Par voie de conséquence, les salariés de la compagnie se sentaient bien dans leur peau, fiers de leur marque et confiants dans l’avenir. Mais les mêmes causes produisent toujours les mêmes effets. Le management d’un ensemble si vaste et d’ailleurs de cultures différentes est devenu complexe et surtout très onéreux. Il a donc bien fallu tailler dans les coûts. D’abord, et cela était sage, le transporteur allemand a revendu BMI à son concurrent britannique, le groupe IAG. Voilà au moins un foyer de pertes qui disparaissait pour « enrichir », si le mot peut s’y prêter, le transporteur anglais.
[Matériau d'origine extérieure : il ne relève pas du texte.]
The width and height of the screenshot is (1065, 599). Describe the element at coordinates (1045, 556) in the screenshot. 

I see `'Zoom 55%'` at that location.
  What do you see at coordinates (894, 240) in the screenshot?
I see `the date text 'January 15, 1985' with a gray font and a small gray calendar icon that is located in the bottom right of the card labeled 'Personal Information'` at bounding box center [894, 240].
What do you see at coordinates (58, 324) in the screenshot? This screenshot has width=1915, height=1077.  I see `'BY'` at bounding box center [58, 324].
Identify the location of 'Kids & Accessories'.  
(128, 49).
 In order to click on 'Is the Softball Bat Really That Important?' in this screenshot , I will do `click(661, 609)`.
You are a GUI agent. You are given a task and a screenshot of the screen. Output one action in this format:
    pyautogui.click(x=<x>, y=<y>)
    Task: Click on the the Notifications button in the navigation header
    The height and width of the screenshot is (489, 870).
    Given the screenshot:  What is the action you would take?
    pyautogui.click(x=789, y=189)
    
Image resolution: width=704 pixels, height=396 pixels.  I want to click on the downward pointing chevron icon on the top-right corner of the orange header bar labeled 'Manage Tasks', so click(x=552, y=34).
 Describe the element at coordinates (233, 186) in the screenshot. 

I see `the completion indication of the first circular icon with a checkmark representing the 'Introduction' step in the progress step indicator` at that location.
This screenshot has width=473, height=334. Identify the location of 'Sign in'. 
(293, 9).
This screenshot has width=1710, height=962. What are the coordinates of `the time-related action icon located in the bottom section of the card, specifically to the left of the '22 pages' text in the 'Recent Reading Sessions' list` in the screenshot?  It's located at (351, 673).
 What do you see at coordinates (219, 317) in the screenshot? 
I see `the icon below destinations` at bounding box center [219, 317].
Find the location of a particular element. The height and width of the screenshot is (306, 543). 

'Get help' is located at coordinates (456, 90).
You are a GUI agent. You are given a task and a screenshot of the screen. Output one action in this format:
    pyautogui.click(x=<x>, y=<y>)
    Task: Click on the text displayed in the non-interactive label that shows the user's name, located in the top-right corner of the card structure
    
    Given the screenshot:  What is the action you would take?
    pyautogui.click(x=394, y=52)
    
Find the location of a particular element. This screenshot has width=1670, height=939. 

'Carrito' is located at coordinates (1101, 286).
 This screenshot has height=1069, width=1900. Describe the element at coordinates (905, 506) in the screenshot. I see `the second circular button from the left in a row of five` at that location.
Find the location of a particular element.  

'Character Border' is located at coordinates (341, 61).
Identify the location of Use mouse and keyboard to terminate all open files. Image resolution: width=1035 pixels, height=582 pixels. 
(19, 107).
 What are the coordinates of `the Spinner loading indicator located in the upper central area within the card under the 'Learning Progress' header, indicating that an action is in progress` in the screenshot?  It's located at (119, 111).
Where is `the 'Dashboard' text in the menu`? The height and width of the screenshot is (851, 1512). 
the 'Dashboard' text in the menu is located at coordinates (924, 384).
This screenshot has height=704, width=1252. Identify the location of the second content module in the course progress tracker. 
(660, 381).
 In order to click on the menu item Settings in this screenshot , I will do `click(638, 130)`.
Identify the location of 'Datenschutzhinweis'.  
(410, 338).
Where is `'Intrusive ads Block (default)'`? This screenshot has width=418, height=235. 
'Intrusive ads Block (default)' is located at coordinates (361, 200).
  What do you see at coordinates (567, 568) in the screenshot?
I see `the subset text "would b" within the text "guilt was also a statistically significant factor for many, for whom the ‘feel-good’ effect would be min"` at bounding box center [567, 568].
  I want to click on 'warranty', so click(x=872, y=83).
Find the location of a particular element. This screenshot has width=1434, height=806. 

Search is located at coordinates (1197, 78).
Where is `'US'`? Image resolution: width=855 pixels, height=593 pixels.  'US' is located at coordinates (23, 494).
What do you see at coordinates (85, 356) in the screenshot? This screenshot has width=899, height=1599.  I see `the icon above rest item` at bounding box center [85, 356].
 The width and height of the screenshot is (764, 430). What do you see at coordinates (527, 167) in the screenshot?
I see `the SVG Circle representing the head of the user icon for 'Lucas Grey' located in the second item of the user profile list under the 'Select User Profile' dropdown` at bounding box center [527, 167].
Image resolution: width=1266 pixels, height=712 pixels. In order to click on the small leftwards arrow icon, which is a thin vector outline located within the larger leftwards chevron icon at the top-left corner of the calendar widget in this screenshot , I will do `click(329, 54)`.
Mais cela n’a pas suffi et fallait encore faire baisser les charges. Alors, Lufthansa a taillé dans les effectifs et de manière brutale : 3500 surpressions d’emplois annoncées en début 2013 et le passage d’une grande partie du réseau domestique allemand et même européen dans les mains de Germanwings rachetée pour l’occasion.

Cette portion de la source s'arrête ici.